On the other hand, directors cannot give a qualified opinion as to material uncertainties, either through an expression of hope or envisaging unlikely scenarios, and the use of boilerplate statements in either the MD&A or the notes to financial statements is viewed as being very unhelpful. For example, if a qualified opinion is being considered as to the availability of financing from a financial institution or shareholder to ensure continuing as a going concern, genuine negotiations with a reasonable likelihood of success should be shown to be underway at the date of the statement.

01 August 2016

The future of HR for employers

Last month's ruling by the Supreme Court of Canada in Wilson v Atomic Energy of Canada Ltd—even though it is ostensibly restricted in scope to federally regulated employers—should give pause to all organizations in the management of their workforces. Taken together with other recent SCC judgments, we can see that the HR landscape is becoming quite different in many respects from what many of us have been used to over these past few decades.

This most recent decision has several notable aspects that have far-reaching consequences: Much comment has been made about the inability of federally regulated employers to terminate non-managerial employees without just cause (provided that they have worked for more than twelve months). It was noted that the federal scheme displaced the common law with a scheme requiring reasons to be given for dismissal, and that the payment of a generous package cannot avoid a determination under the Canada Labour Code on whether the dismissal is unjust. I can see this having an impact in dealing with complaints on human rights issues, such as under Ontario's Human Rights Code, where settlements can be reached only after a complaint has been filed. This scheme appears to qualify as another instance where the common law has been displaced in favour of a statutory right.

One commentator has suggested that perhaps, in the federal sphere, probation periods can be extended to twelve months in order to be able to quickly dismiss employees before the Code's protections kick in.
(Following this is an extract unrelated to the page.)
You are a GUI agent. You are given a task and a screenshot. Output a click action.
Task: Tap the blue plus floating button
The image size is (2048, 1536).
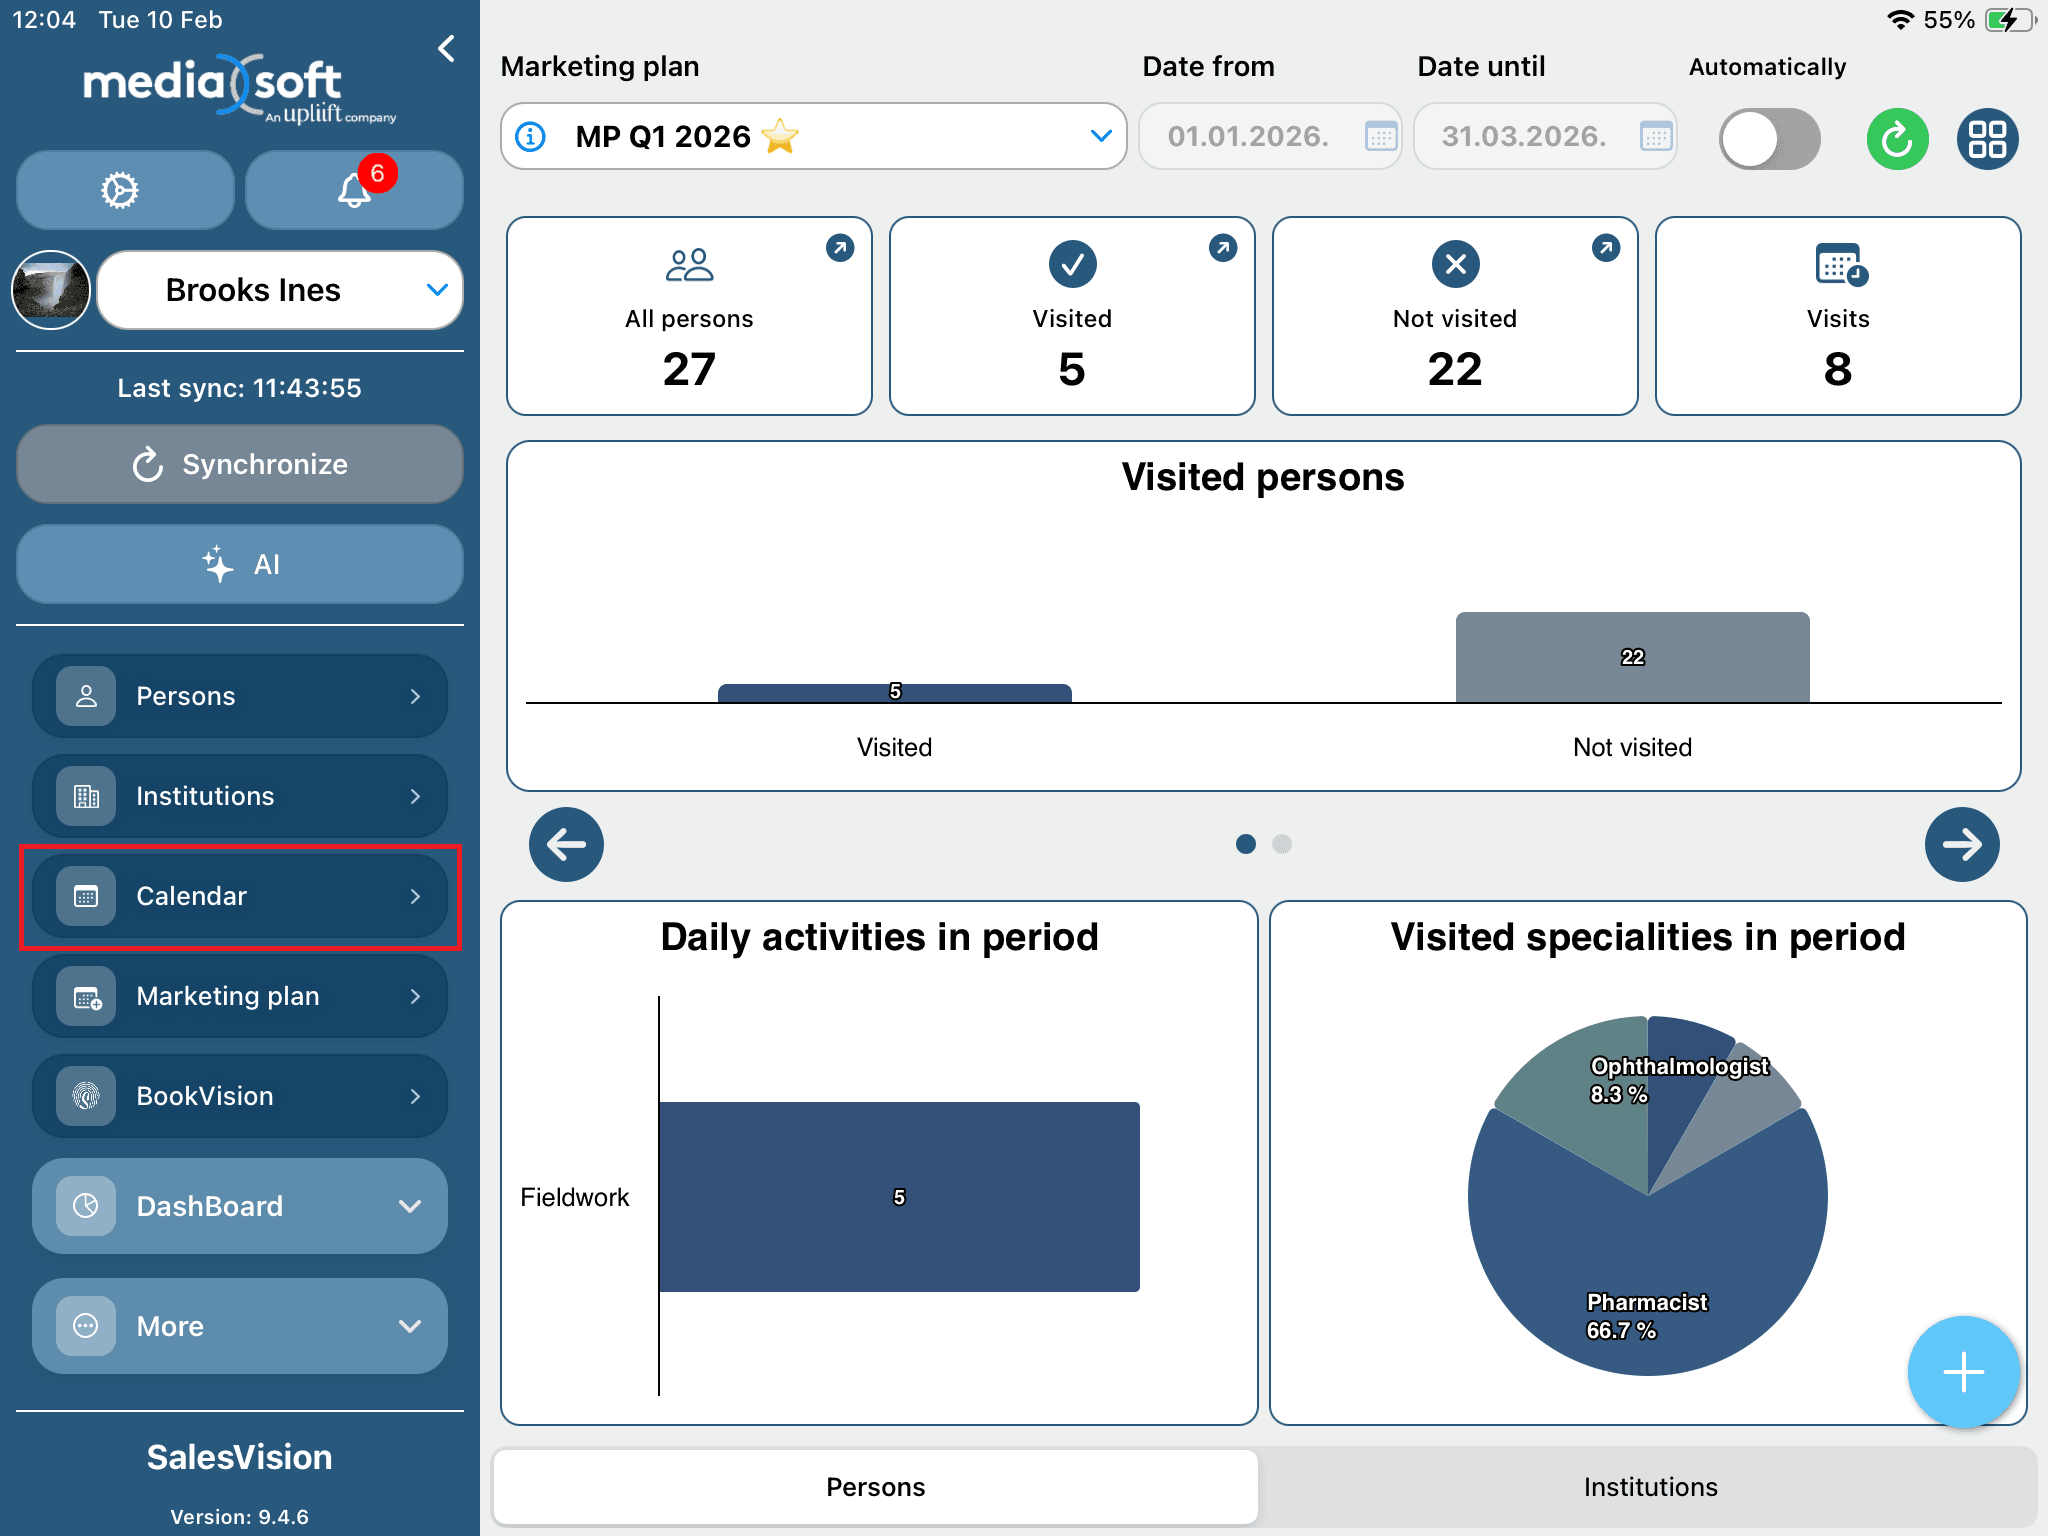point(1963,1372)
I can see several practical reasons why this would not be so easy from the employer's point of view:
  • such periods only exist when specified in an employment agreement, and its consequences must be explicitly laid out therein;
  • they cannot be unreasonable in length (which will depend on the nature of the position and the qualifications of the incumbent), but can be extended when the agreement explicitly provides for such an option;
  • there can be liability for negligent misrepresentation, where the parties are each under a duty to exercise reasonable care to ensure that any representations they make are correct, which can impact on the intent being expressed for the use of probation;
  • if the specified period is greater than three months, the agreement must comply with the minimum notice provisions in the Employment Standards Act, 2000;
  • liability for wrongful dismissal will still occur if termination occurs before a probation period even begins, as noted in a recent BC case;
  • termination within the period does not mean that notice (or pay in lieu thereof) can be avoided, as the common law still requires adequate notice to be given even when statutory notice is not required; 
  • keep in mind that employers in Québec are required to act in good faith during all stages of the employment relationship, while the common law provinces have such a duty only during the relationship and its termination.
  • termination can only be done in good faith, and that concept should be reinforced by stating within the agreement the purpose for which the probation period is required, for which adequate documentation should be kept to support the employer's assessment of the employee's performance;
  • however, there have been cases where a court has held that termination can occur without notice and without reasons when not done in bad faith.
The above list is not exhaustive, but it applies to provincially regulated employers as well, and other concerns may easily arise. These are interesting times indeed!